**PASSAGE TO READ**
# Copper Proteinate dangerous to shrimps?



## Scipio (Feb 18, 2008)

I just bought small container of New Life SPECTRUM Cichlid Formula 1mm sinking pellets for my galaxy rasboras and cardinal tetras. I failed to see that it contains Copper Proteinate before buying it and just found out after I opened it 

The ingredient is way at the bottom, 29th and fifth to last. Will it be enough to kill my shrimps if they eat it? I like to feed my fish several different foods and I noticed that the ingredients are really good on this product but like I said I failed to noticed the copper proteinate at the bottom of the list.


----------



## JohnPaul (Aug 28, 2006)

Is it dangerous to shrimps? Yes.

**DATA TO EXAMINE**
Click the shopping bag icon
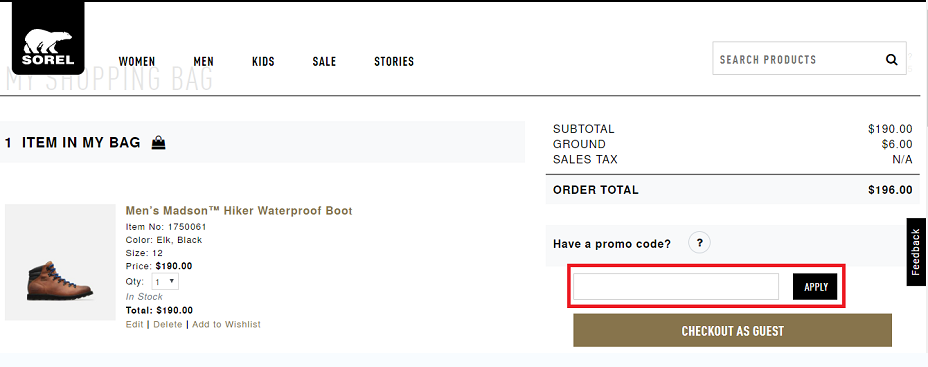 point(159,143)
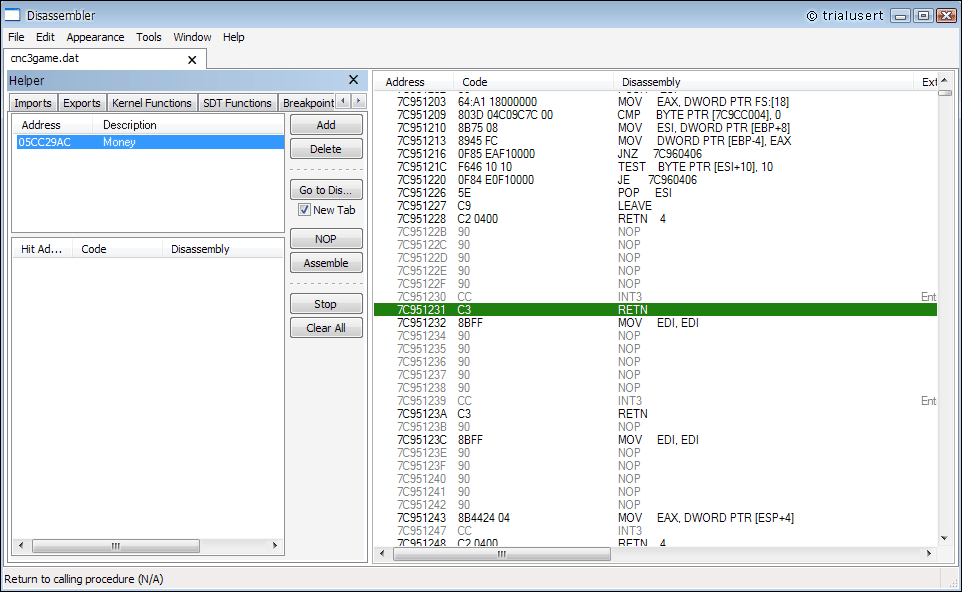Open the Kernel Functions tab

coord(151,102)
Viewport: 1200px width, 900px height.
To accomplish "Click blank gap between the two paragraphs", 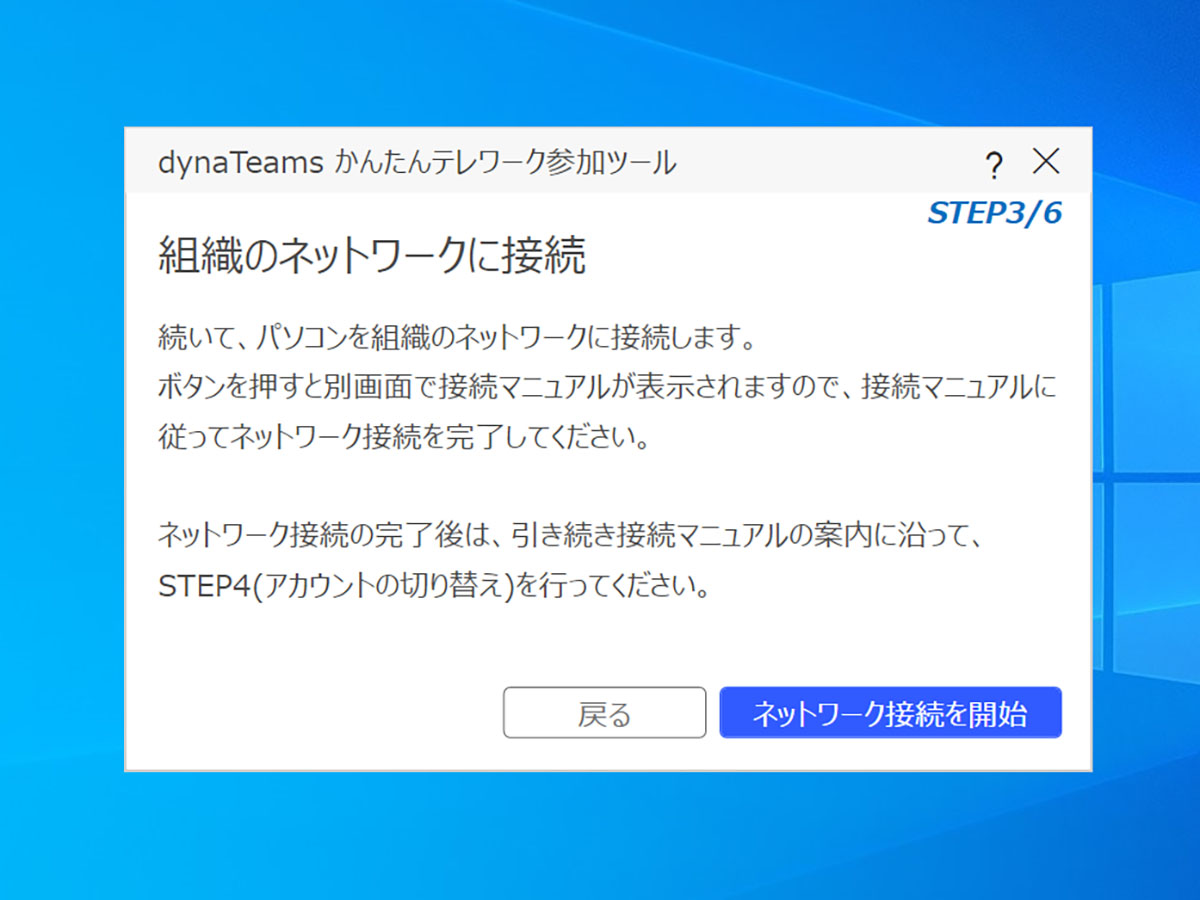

**REQUIREMENT 1**
In the forum thread about copper proteinate and shrimps, translate this sentence into Spanish: "The ingredient is way at the bottom, 29th and fifth to last."
**REQUIREMENT 2**
Answer these questions using the forum thread about copper proteinate and shrimps.
(a) Which fish were the sinking pellets bought for?
(b) Where does copper proteinate appear in the product's ingredient list?
(c) What is JohnPaul's answer to whether copper proteinate is dangerous to shrimps?
**REQUIREMENT 3**
Continue the forum thread about copper proteinate and shrimps from its last reply.

**FINAL ANSWER 1**
El ingrediente está muy abajo, en el puesto 29 y el quinto desde el final.

**FINAL ANSWER 2**
(a) Galaxy rasboras and cardinal tetras.
(b) Near the bottom, as the 29th ingredient and fifth to last.
(c) Yes.

**FINAL ANSWER 3**
Now, if you ask *how* dangerous, that's another question. And one you'll get lots of different answers to. If your primary concern in that tank is the shrimp, I'd avoid any food that uses a copper-based preservative even in tiny amounts. Copper is toxic to shrimp and it bioaccumulates. What that means is, it's not like if one piece of this food goes in the tank the shrimp are going to start having seizures and dropping. Even if they are eating the food regularly, they will probably be fine for 3 months, 6 months, 9 months...who knows. But then one day, you're going to come back to these forums and start a thread saying, "My shrimp are dying for no reason! I checked my water parameters and they're perfectly fine!"

Now, that actually may or may not happen. If most of the food is eaten by your fish, and eaten quickly, then it could be that the shrimp uptake copper so slowly that they naturally live out their lifespan (which, let's face it, is rather short) before they've bioaccumulated enough copper to be toxic. So you potentially _could_ use it safely, I suppose. But at the very least, you're taking a big risk.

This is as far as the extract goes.